According to a 2003 survey (1), New York City taxi drivers paid an average of $137 per day in operating expenses (to lease their cab and medallion, and buy gas and insurance), while earning $160 per day on average. Drivers’ take home pay averaged $22 per day.
Last April, the NYTWA petitioned the city to lower lease caps and raise taxi fares, with the purpose of securing a living wage for drivers that takes into account NYC’s cost of living and the high risks and long work hours of the job. Lease caps are the maximum amount that taxi companies can charge drivers to rent the medallion and taxicab. The Alliance also demanded compensation for losses following the September 11, 2001 disaster and record-high gas prices.
After a year-long campaign, NYTWA won a victory in March when the Taxi and Limousine Commission increased taxi fares by 26%, the first increase since 1996. For the first time in the taxi industry, the bulk of the fare raise revenue will go toward drivers’ wages, increasing their incomes by 20-40%. In 1996, drivers received only 14% of the fare increase. In 2004, due to NYTWA’s organizing, 60-75% of the fare increase will go toward driver incomes. NYTWA also defeated the taxi owners’ proposal to raise the caps on leases by 23%. The Commission agreed to only an 8% increase, limiting the increase to about $100 per week.
1- Conducted by Urban Justice Center for New York Taxi Workers Alliance. Survey findings reported in Unfare: Taxi Drivers and the Cost of Moving the City (32 pages, pdf).

Displacement Free Zone, 2003. Photo: Robin Doyno.
Earlier this year, we highlighted our work with Strategic Actions for a Just Economy, supporting campaigns to reform Los Angeles redevelopment policy to work for—rather than against—the interests of low-income residents, with the goals of securing affordable housing and living wage jobs. (see Spring 2004 projects).

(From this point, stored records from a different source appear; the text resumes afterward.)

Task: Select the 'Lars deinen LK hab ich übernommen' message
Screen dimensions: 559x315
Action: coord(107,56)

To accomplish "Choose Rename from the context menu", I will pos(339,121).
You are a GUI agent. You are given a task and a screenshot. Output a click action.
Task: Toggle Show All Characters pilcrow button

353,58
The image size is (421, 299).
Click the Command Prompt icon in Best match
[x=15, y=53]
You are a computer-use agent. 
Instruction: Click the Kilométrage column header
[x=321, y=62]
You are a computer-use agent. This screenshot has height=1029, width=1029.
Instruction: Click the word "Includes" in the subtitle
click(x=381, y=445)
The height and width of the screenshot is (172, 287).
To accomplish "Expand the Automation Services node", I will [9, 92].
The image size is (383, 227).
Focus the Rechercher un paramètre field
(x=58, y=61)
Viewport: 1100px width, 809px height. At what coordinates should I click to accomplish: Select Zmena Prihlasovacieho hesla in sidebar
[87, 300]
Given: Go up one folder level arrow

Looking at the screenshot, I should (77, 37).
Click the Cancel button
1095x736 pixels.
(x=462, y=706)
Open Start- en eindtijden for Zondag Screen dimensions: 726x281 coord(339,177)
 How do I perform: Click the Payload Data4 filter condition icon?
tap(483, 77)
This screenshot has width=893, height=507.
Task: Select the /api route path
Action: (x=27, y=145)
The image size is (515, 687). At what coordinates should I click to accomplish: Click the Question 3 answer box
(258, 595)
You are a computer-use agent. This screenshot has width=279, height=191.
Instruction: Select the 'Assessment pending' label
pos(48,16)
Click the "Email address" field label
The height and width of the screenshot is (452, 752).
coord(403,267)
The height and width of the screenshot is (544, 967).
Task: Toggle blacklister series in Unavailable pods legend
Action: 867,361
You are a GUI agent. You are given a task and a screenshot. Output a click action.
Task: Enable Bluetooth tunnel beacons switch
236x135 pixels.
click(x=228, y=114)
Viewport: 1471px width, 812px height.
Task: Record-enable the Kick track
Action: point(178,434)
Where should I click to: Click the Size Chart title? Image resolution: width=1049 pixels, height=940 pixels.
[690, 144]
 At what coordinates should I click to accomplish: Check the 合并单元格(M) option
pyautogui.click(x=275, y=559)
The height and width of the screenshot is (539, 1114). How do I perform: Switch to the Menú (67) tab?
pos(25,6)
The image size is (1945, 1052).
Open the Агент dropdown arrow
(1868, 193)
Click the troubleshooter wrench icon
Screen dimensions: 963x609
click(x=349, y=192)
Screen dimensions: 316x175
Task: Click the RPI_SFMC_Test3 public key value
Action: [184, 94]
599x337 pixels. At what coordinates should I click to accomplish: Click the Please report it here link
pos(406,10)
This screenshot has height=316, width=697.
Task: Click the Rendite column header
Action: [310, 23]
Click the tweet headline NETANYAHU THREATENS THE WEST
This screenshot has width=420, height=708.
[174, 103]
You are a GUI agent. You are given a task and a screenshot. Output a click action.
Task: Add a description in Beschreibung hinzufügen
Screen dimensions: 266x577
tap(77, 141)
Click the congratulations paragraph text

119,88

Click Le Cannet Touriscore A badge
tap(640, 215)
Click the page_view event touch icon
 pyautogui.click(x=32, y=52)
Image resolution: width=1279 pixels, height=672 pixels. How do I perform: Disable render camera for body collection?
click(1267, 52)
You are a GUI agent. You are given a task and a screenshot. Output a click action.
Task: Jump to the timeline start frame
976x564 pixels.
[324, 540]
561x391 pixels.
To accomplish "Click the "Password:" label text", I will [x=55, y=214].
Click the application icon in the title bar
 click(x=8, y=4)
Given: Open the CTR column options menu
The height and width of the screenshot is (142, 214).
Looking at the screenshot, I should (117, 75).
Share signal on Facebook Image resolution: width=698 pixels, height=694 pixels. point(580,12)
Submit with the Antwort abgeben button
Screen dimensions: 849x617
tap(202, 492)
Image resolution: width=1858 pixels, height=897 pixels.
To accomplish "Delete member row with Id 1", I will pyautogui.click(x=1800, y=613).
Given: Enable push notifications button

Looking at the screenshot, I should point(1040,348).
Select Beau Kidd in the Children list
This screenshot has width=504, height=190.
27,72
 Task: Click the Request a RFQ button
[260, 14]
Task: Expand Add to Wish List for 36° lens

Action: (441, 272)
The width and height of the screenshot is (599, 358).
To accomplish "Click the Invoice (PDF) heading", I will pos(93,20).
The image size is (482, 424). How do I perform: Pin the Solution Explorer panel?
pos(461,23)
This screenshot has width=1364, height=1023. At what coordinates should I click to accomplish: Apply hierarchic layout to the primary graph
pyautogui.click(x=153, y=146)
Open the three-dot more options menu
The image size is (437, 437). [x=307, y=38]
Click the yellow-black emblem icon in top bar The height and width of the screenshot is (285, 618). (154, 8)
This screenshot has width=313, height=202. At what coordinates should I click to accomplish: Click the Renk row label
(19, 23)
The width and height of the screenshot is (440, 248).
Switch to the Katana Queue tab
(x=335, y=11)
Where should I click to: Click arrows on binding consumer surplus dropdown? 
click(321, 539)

We are happy to report that SAJE’s Figueroa Corridor Coalition for Economic Justice has made great progress!
The Figueroa Corridor is a 40-block strip between USC and the Staples Center. USC is building a basketball arena here and the Coalition has tied the millions of development dollars being spent to the housing needs of the neighborhood. The University’s lack of student housing, combined with a Los Angeles housing crisis, puts students and working-class families in fierce competition, often leading to evictions of families by unscrupulous landlords seeking higher rents from students.
The Coalition has brought these issues to the forefront in numerous public hearings and in the press. As a result, a Student Community Housing Coalition has been established on campus and articles about housing have become a regular feature in USC’s Daily Trojan newspaper. USC is in negotiations with three private developers to build several thousand units of student housing, and it initiated legal action against a property management company that was using the University’s name and logo to promote activities that displace neighborhood families. The Coalition is engaging with USC administrators in a collaborative process to incorporate community services, and potentially family housing, into a USC-owned multi-acre commercial site adjacent to campus.